A cet égard, la mise en application de la directive européenne sur la transparence salariale doit être un non-événement. Cette directive, au-delà de son impact souhaité en matière d’égalité des genres, va impulser une pression positive sur la cohérence et l’équité des politiques de rémunérations au sein de nos entreprises.
Bien mise en œuvre, elle peut même être une aide réelle à la bonne gestion. Elle permet d’éviter de créer des décalages au sein des équipes et peut nous forcer à expliquer les différentiels lorsqu’ils existent (parce que, oui, ils peuvent exister !). La difficulté reste quant au différentiel important qui existe souvent entre la valeur réelle et la valeur perçue d’un package de rémunération, mais le principe de transparence et d’ouverture du champ de la communication est vertueux. Allons-y sans réserve donc !
Transparence des résultats financiers, une nécessité.
Parler de l’argent des collaborateurs, c’est utile et franchement indispensable désormais. Mais, nous devons aussi parler de l’argent de l’entreprise.
Car nombreux sont celles et ceux qui ont ‘oublié’ le lien immédiat qu’il y a entre les deux! Nous n’évoquons la plupart du temps que les coûts du travail, en regrettant leur poids relatif sur le fonctionnement. Cela ne nous mène pas très loin.
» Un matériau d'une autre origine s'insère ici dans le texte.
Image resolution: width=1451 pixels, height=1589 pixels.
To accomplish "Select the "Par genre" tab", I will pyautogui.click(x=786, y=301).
Que faire dès lors ? Rappeler que la rentabilité de nos entreprises reste la première des conditions pour offrir des rémunérations adaptées. Rappeler que cette rentabilité ne dépend que de la qualité de nos prestations. Rappeler que la capacité à créer un collectif est le facteur qui permet de distinguer les entreprises qui résistent à l’épreuve du temps et celles qui s’éteignent doucement. Rappeler enfin que les résultats financiers ne sont pas le résultat de formules comptables magiques mais bien l’addition voire la multiplication de nos performances quotidiennes. Pouvoir enfin expliquer comment les profits générés par l’activité seront redistribués… Autant de lieux communs que nombre de travailleurs ont oubliés parce que nous n’en parlons pas (assez).
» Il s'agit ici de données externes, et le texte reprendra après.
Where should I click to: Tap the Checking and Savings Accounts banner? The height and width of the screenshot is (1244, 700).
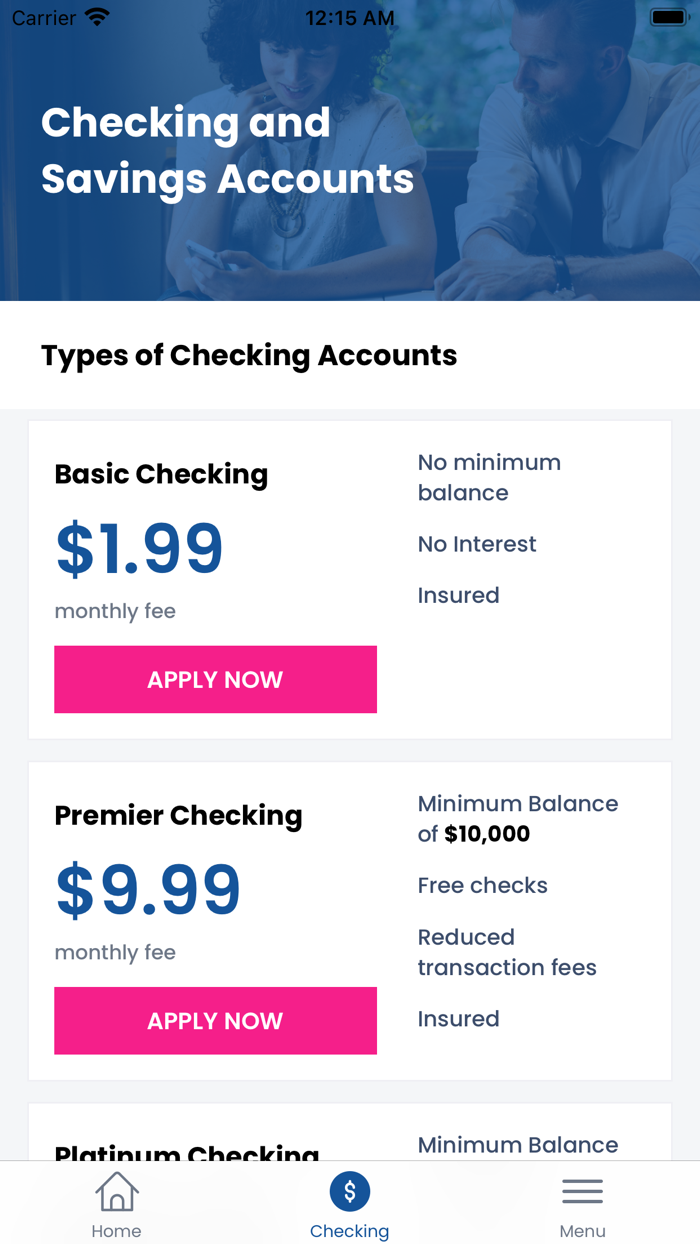click(227, 150)
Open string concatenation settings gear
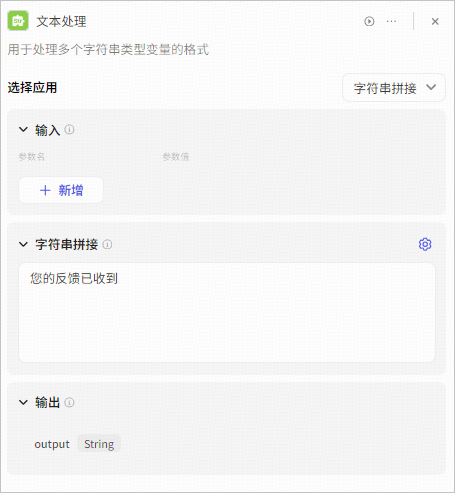 click(x=425, y=244)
La rémunération comme pilier de la politique RH, pour combien de temps encore?
Nous avons sans doute besoin d’ouverture et de pédagogie. Sur le plan des RH, il faudra de l’humilité aussi… Car la donne n’a pas vraiment changé malgré la diversité des activités et processus qui étoffent la pratique du People Management, année après année. Le Payroll reste la pierre angulaire.
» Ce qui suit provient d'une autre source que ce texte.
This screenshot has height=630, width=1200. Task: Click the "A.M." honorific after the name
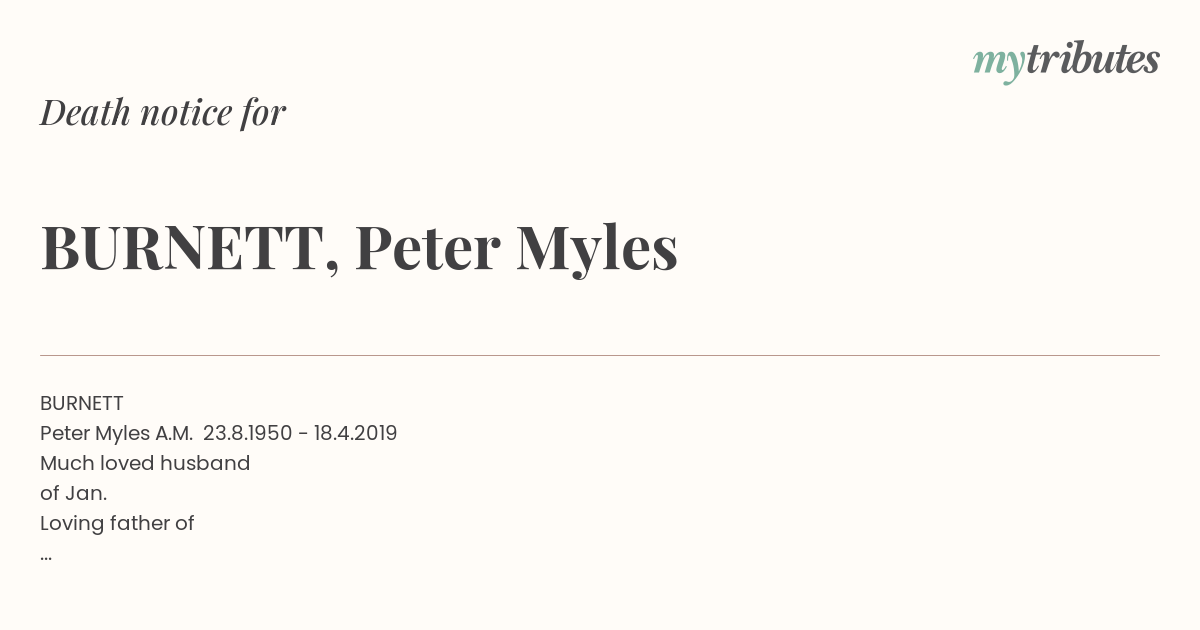coord(173,433)
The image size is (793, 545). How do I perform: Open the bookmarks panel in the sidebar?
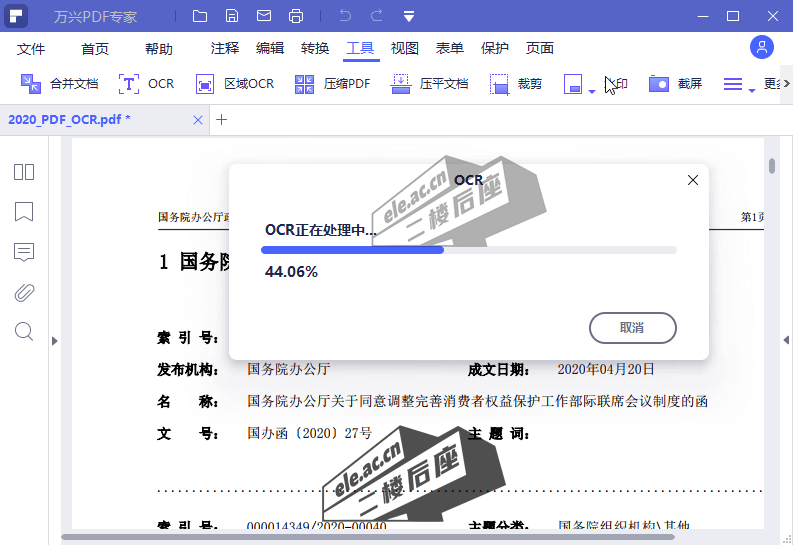pyautogui.click(x=24, y=212)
N’en déplaise à celles et ceux qui se mobilisent pour développer des projets de développement personnel ambitieux, l’argent est sans doute redevenu le juge de paix, celui qui détermine si la stratégie RH d’une entreprise est performante ou pas.
Est-ce que cela va durer longtemps encore? Le temps d’une crise, qui succède à une crise, succédant elle-même à une autre crise… Le flux continu des événements contraires est un appel à la sécurité financière et à l’épargne. Il y a un enjeu essentiel dans nos organisations désormais, et plus spécifiquement encore au sein de leurs départements RH : il s’agit de connecter la gestion des rémunérations de manière très concrète à l’ensemble des défis posés en matière de People Management. Du recrutement au suivi de la performance, en passant par le bien-être, la formation ou la mobilité interne, chaque étape du parcours professionnel de nos collaborateurs devrait correspondre à une évolution du package salarial (et les possibilités d’agir sont quasi illimitées). Une simple question de cohérence, au final.